Ces exemples permettent d’identifier les enjeux et les leviers sociaux et politiques pour construire ensemble des propositions tant conceptuelles que pratiques qui tentent d’éviter    les écueils identifiés.

Parce qu’en effet, les enjeux sont de taille pour Marseille.

La thématique de l’embellissement, loin d’être superficiellement cantonnée à des rapports esthétiques, pose frontalement la question de la teneur, de la profondeur, du relief, de la saveur, de la qualité et de la valeur de nos modes de co-exister et d’habiter ensemble nos quartiers. Embellir notre quartier, dès lors, c’est reconnaître et désigner ensemble ce qui a de la valeur pour nous-mêmes et concourir ainsi à le faire respecter,  à en prolonger l’existence  et le protéger des intérêts adverses. Cette description -mise en mot- mise en valeur doit être travaillée collectivement, argumentée et communiquée en dehors des quartiers. Ce  processus de valorisation est la clé de voûte de l’affirmation / de la qualification politique des habitants des quartiers populaires, nous permettant de ne plus subir les effets négatifs de la dégradation et dévalorisation de nos vies de quartier et de se positionner en garants de notre propre « patrimoine », par nous-mêmes désigné. Dès lors, le rapport de force peut s’en trouver inversé et nous permettre d’énoncer règles d’usage de l’existant et propositions pour  le futur, d’imposer nos projets plutôt que d’avoir à lutter contre ceux de l’adversaire.

IV. Ainsi

  1. L’embellissement de nos quartiers est un processus global qui vise à faire reconnaître et respecter la valeur de nos existences, de nos modes de vie, de nos usages des espaces et du temps.
  2. C’est également redonner collectivement du relief et de la profondeur à notre expérience commune.
  3. Ce qui est beau doit être protégé et valorisé ( ce qui est beau c’est nous, les humains  qui   y vivent), la mixité sociale doit faire référence. Nous pouvons nous saisir  des  trois fonctions du patrimoine : désigner ce qui fait patrimoine, le valoriser et le protéger.
    « La valeur du patrimoine pour la société » a fait l’objet en 2005 d’une convention cadre, celle de Faro, portée par le Conseil de l’Europe. Le texte existe, il nous permet d’inventer les applications.
  4. Nous sommes attachés à un mode de vie de quartier basé sur une occupation libre et spontanée de l’espace public permettant les rencontres, les échanges et l’entraide.
  5. L’aménagement de l’espace public doit correspondre aux usages qui sont les nôtres et    que nous valorisons.
  6. Le droit à la ville est poétique.

V. Notes sur notre processus

  • Nous avons décidé de parler de mémoire et de profondeur dans un premier temps puis de « patrimoine » pour désigner ce qui doit être conservé, entretenu, embelli. Des outils existent, que l’on peut -ou pas- emprunter aux gens dont c’est le métier si nous nous désignons « communautés patrimoniales » : étape suivante à définir. Il est ainsi utile de passer du temps dans les archives. D’enquêter : pourquoi tel ou tel aspect de la ville est important, pour qui ? Cela permet de construire un savoir, collectif, d’inventer nos propres  méthodes  au  long cours.
  • L’un de nos objectifs est de ne pas nous comporter comme « de bons pauvres », pittoresques, mais pas trop revendicatifs. Nous faisons face à l’esprit retors des pouvoirs  dans cette ville, qui sous couvert de « mixité » rejette ses propres habitants et rameute les touristes consommateurs. Nous tous avons une longue histoire de résistance, avec chacun notre géographie : la Plaine est un oppidum, Noailles un talweg ! Luttons.

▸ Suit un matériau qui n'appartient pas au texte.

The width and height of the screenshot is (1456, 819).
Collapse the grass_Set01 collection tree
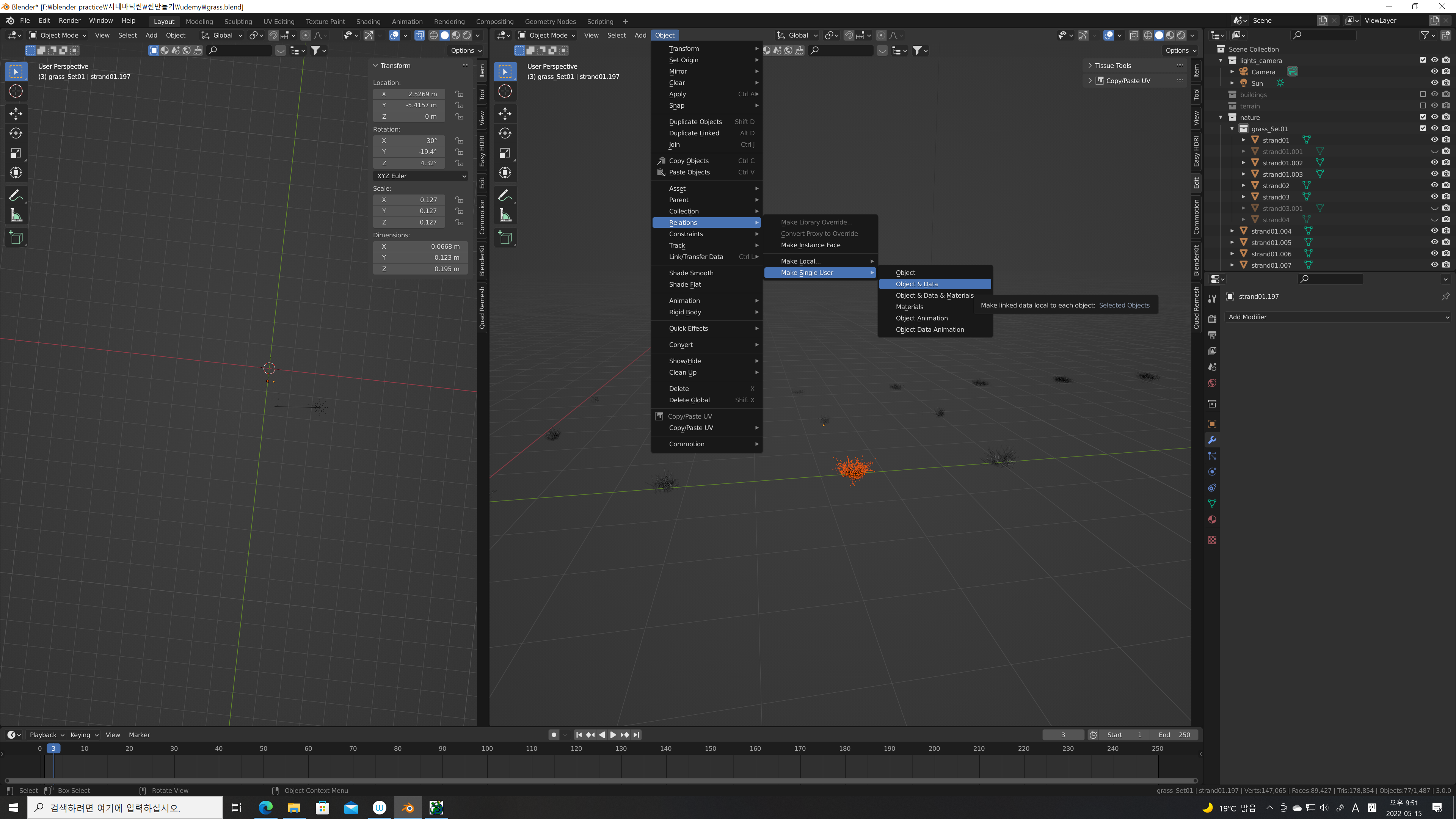pyautogui.click(x=1232, y=128)
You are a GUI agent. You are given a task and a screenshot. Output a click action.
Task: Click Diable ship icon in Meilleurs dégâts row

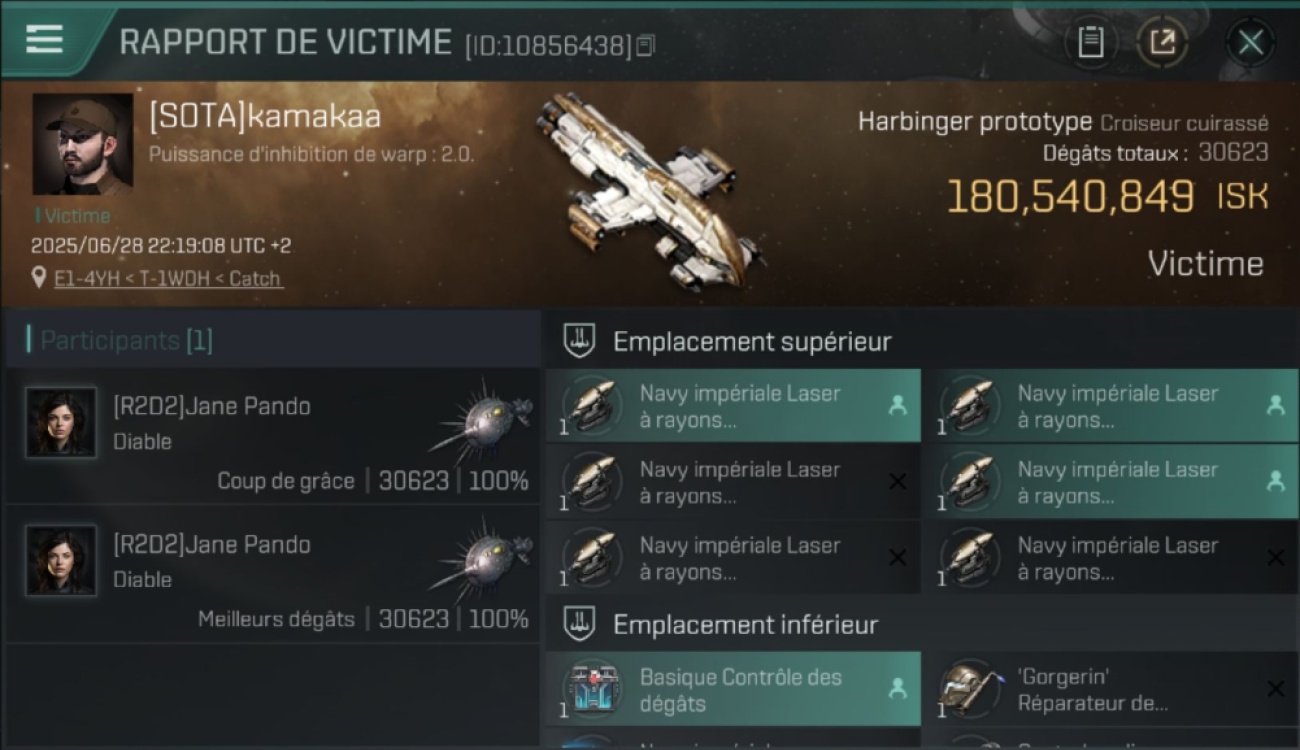482,558
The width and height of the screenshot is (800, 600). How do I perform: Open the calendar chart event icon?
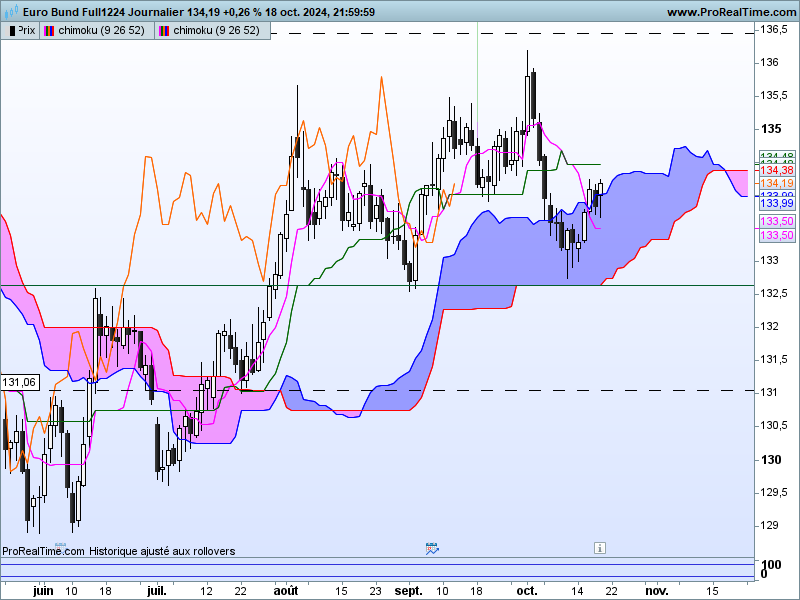(x=432, y=548)
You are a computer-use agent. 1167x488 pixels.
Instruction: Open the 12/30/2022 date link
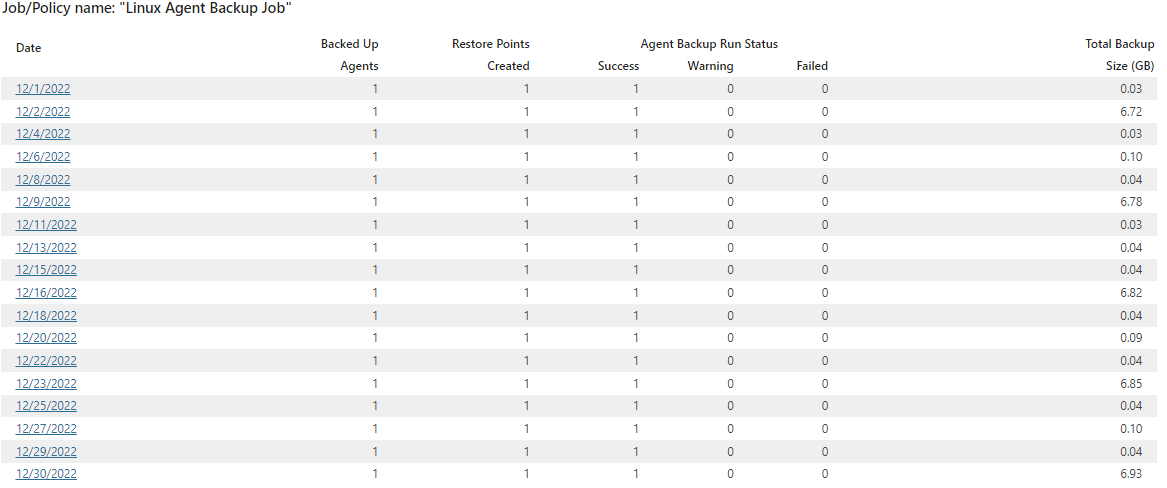point(46,475)
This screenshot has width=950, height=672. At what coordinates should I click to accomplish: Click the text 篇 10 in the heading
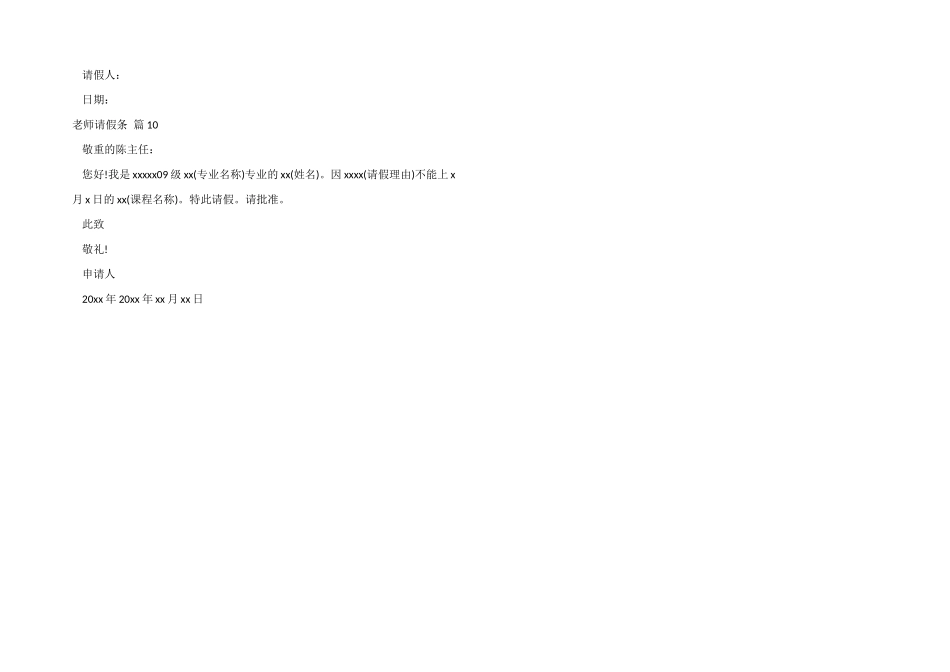[146, 125]
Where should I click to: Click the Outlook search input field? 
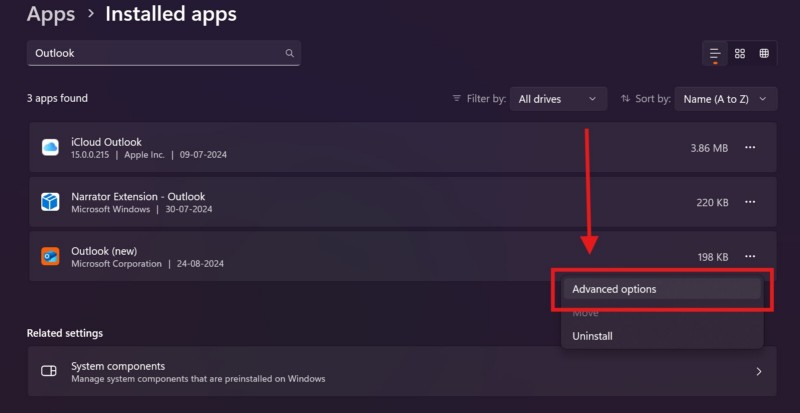[x=155, y=53]
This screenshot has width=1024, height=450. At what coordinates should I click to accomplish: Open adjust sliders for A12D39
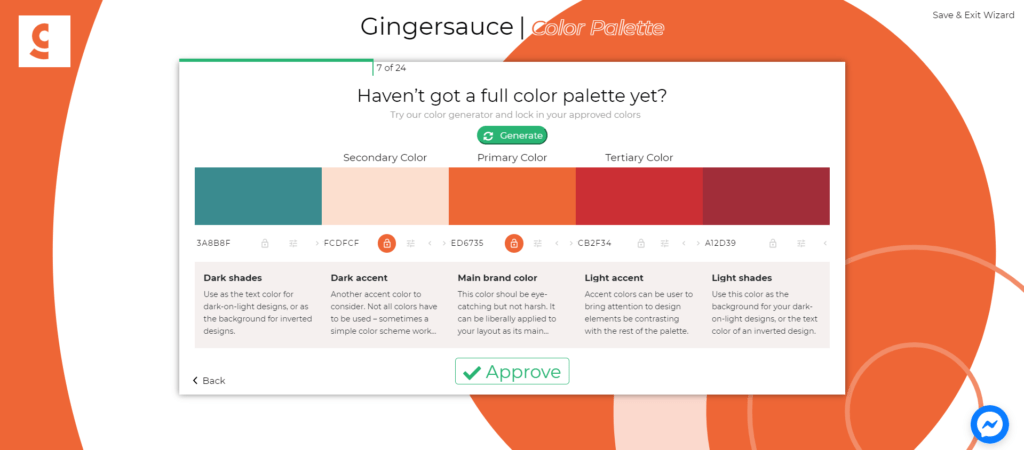point(801,244)
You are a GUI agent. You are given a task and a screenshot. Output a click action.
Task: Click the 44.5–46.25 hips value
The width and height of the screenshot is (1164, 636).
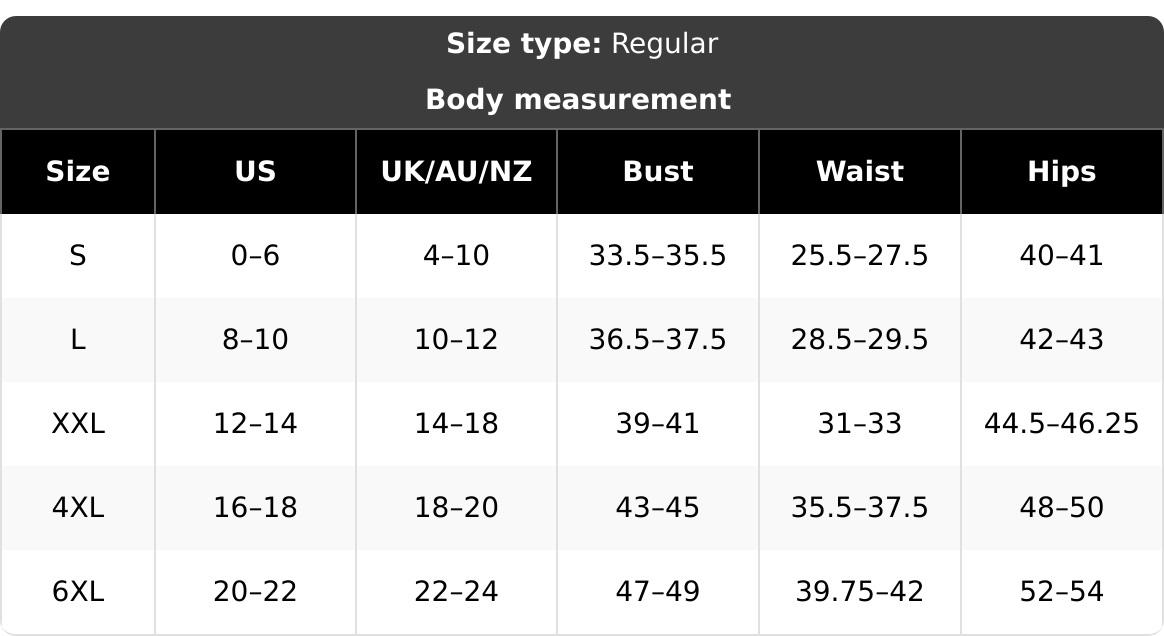pyautogui.click(x=1062, y=424)
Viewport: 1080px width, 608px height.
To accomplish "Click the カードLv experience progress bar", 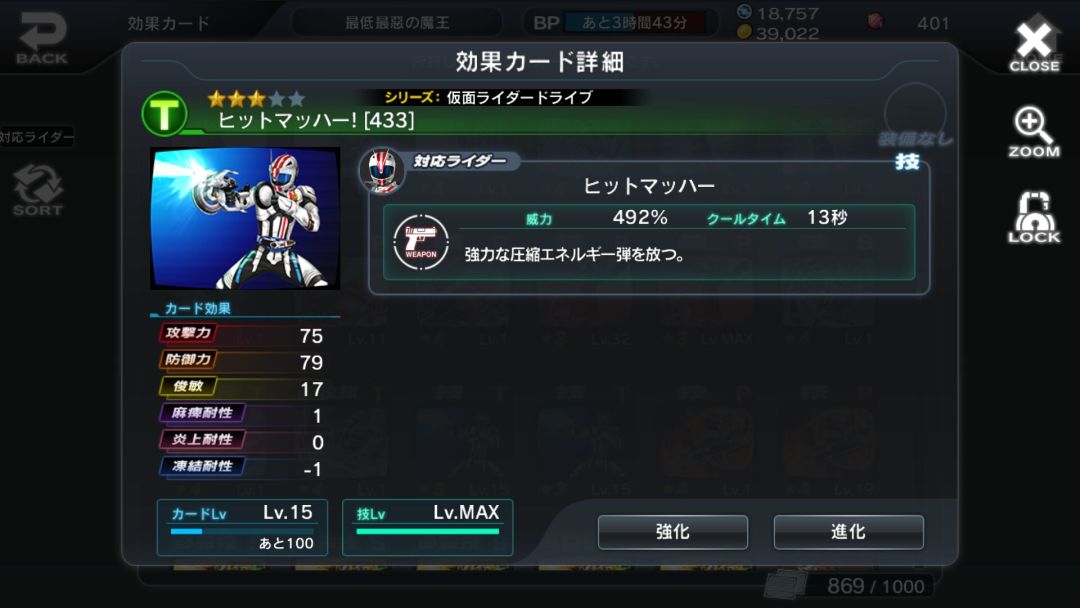I will point(242,531).
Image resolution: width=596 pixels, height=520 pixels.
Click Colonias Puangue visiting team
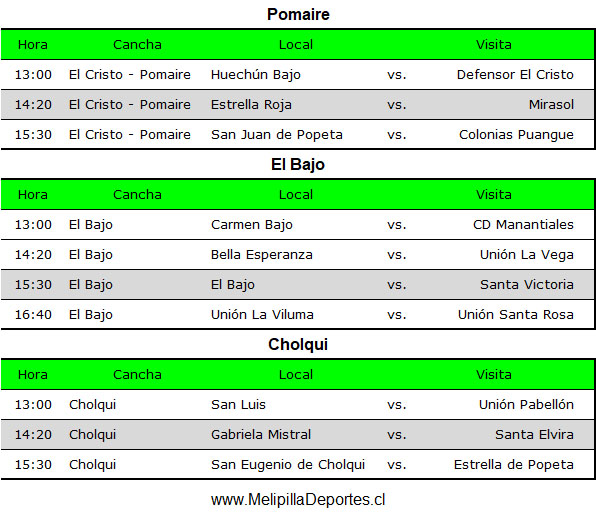pos(516,135)
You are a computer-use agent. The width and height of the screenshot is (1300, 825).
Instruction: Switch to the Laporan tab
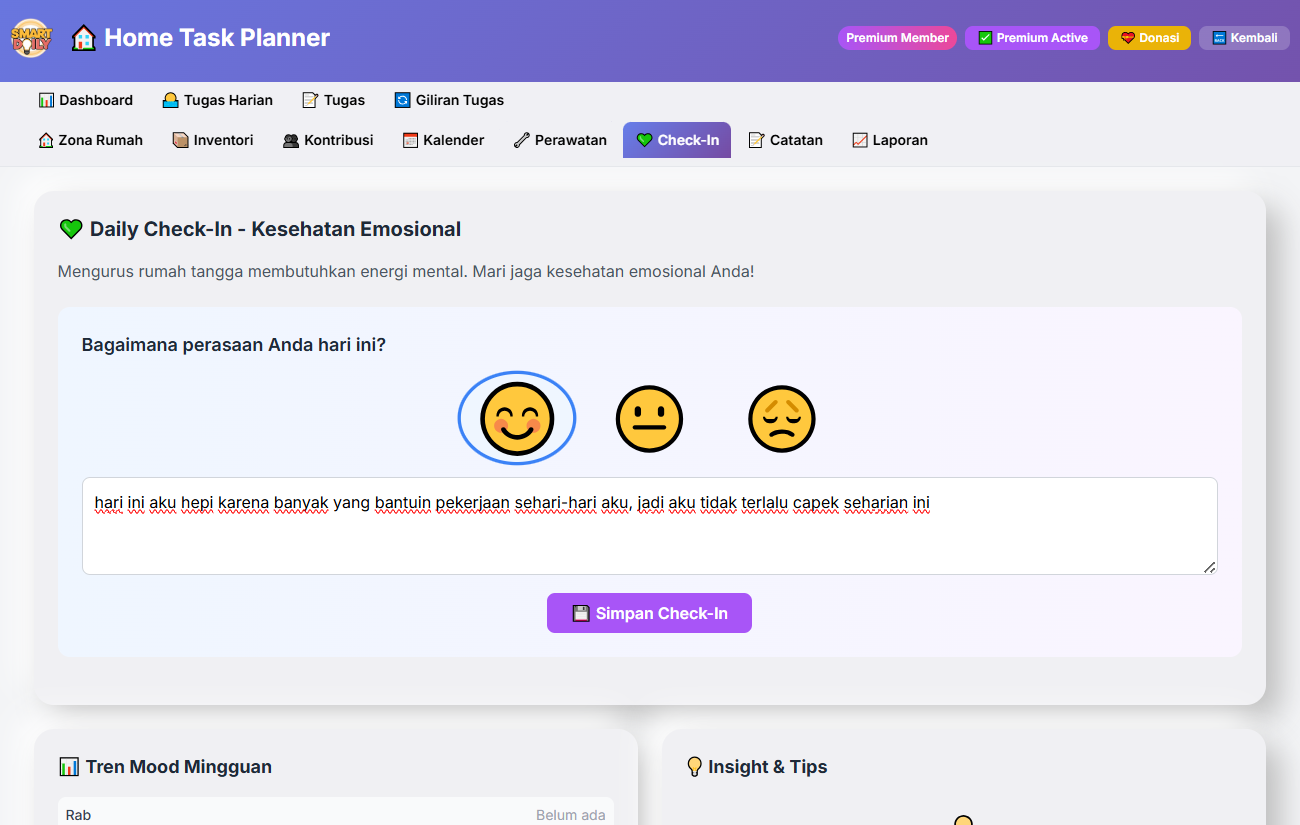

Si cela passe par de la peinture colorée sur les potelets, des plantes partout dans les rues,  ce n’est pas bobo. Si cela passe par le biais d’un dispositif de la Fondation de France (Les nouveaux commanditaires : n’importe quel groupe peut en faire la demande), pourquoi pas ? Cela passera par les manifs, les batailles pour défendre nos arbres, nos bibliothèques… Défendre les quelques espaces verts qui perdurent, exiger que d’autres soient créés.

Cela passera avant tout par la vie que nous partageons dans nos rues et sur nos places : avec nos fêtes de quartier, nos vide-greniers auto-gérés, nos projections de rue.

Car nous sommes beaux, vivants et nous ne partirons pas !

ANNEXE

1- Belsunce – Association « les labourdettes ».

Récit de Marie Christie Aulas, première présidente de l’association en 2002.

Les habitants des 4 bâtiments situés rive ouest du Cours Belsunce ont réussi face aux institutions et grâce au patrimoine à imposer le retrait du projet d’agrandissement du centre bourse en 2008. Le 6 mars 2002 : dans le but de lancer la concertation préalable au projet de modification de la ZAC Bourse, les représentants de la Ville réunissent la population concernée comme l’exige le Code de l’Urbanisme. Pourtant les plans de Marseille Aménagement sont d’ores et déjà élaborés comme les montre l’une des riveraines. Ainsi commence la « concertation déconcertante ».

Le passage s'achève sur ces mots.